[Saved data entries]
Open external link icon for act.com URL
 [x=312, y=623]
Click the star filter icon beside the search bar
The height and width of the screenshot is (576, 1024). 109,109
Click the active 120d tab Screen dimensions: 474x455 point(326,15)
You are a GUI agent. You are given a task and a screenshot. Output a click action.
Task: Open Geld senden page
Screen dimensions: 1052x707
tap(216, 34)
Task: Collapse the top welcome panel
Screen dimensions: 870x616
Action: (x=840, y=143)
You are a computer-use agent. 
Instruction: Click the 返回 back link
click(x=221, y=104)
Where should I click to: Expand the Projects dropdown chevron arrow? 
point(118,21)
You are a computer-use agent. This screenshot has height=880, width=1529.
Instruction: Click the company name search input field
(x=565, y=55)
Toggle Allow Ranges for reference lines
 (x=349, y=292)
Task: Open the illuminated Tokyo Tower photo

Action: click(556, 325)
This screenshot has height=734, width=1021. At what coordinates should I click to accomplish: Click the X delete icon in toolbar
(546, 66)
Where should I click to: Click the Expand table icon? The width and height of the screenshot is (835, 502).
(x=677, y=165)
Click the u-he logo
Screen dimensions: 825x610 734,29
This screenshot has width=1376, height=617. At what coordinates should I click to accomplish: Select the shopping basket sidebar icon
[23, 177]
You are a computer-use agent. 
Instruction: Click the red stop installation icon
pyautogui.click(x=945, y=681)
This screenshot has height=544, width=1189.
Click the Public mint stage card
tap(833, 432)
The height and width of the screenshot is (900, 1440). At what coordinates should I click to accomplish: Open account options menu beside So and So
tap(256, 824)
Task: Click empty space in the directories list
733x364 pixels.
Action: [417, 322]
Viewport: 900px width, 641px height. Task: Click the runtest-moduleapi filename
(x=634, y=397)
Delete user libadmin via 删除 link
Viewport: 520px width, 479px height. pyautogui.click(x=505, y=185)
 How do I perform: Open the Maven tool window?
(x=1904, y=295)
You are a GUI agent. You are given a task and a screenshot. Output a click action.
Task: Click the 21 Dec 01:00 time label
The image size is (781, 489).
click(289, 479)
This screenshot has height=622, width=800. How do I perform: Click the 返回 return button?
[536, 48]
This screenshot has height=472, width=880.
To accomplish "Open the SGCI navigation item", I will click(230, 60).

= Aim of the exercise =
The records above must be restated. Preserve every word.

= Task response =
Open external link icon for act.com URL
 [x=312, y=623]
Click the star filter icon beside the search bar
The height and width of the screenshot is (576, 1024). 109,109
Click the active 120d tab Screen dimensions: 474x455 point(326,15)
You are a GUI agent. You are given a task and a screenshot. Output a click action.
Task: Open Geld senden page
Screen dimensions: 1052x707
tap(216, 34)
Task: Collapse the top welcome panel
Screen dimensions: 870x616
Action: (x=840, y=143)
You are a computer-use agent. 
Instruction: Click the 返回 back link
click(x=221, y=104)
Where should I click to: Expand the Projects dropdown chevron arrow? 
point(118,21)
You are a computer-use agent. This screenshot has height=880, width=1529.
Instruction: Click the company name search input field
(x=565, y=55)
Toggle Allow Ranges for reference lines
 (x=349, y=292)
Task: Open the illuminated Tokyo Tower photo

Action: click(556, 325)
This screenshot has height=734, width=1021. At what coordinates should I click to accomplish: Click the X delete icon in toolbar
(546, 66)
Where should I click to: Click the Expand table icon? The width and height of the screenshot is (835, 502).
(x=677, y=165)
Click the u-he logo
Screen dimensions: 825x610 734,29
This screenshot has width=1376, height=617. At what coordinates should I click to accomplish: Select the shopping basket sidebar icon
[23, 177]
You are a computer-use agent. 
Instruction: Click the red stop installation icon
pyautogui.click(x=945, y=681)
This screenshot has height=544, width=1189.
Click the Public mint stage card
tap(833, 432)
The height and width of the screenshot is (900, 1440). At what coordinates should I click to accomplish: Open account options menu beside So and So
tap(256, 824)
Task: Click empty space in the directories list
733x364 pixels.
Action: [417, 322]
Viewport: 900px width, 641px height. Task: Click the runtest-moduleapi filename
(x=634, y=397)
Delete user libadmin via 删除 link
Viewport: 520px width, 479px height. pyautogui.click(x=505, y=185)
 How do I perform: Open the Maven tool window?
(x=1904, y=295)
You are a GUI agent. You are given a task and a screenshot. Output a click action.
Task: Click the 21 Dec 01:00 time label
The image size is (781, 489).
click(289, 479)
This screenshot has height=622, width=800. How do I perform: Click the 返回 return button?
[536, 48]
This screenshot has height=472, width=880.
To accomplish "Open the SGCI navigation item", I will click(230, 60).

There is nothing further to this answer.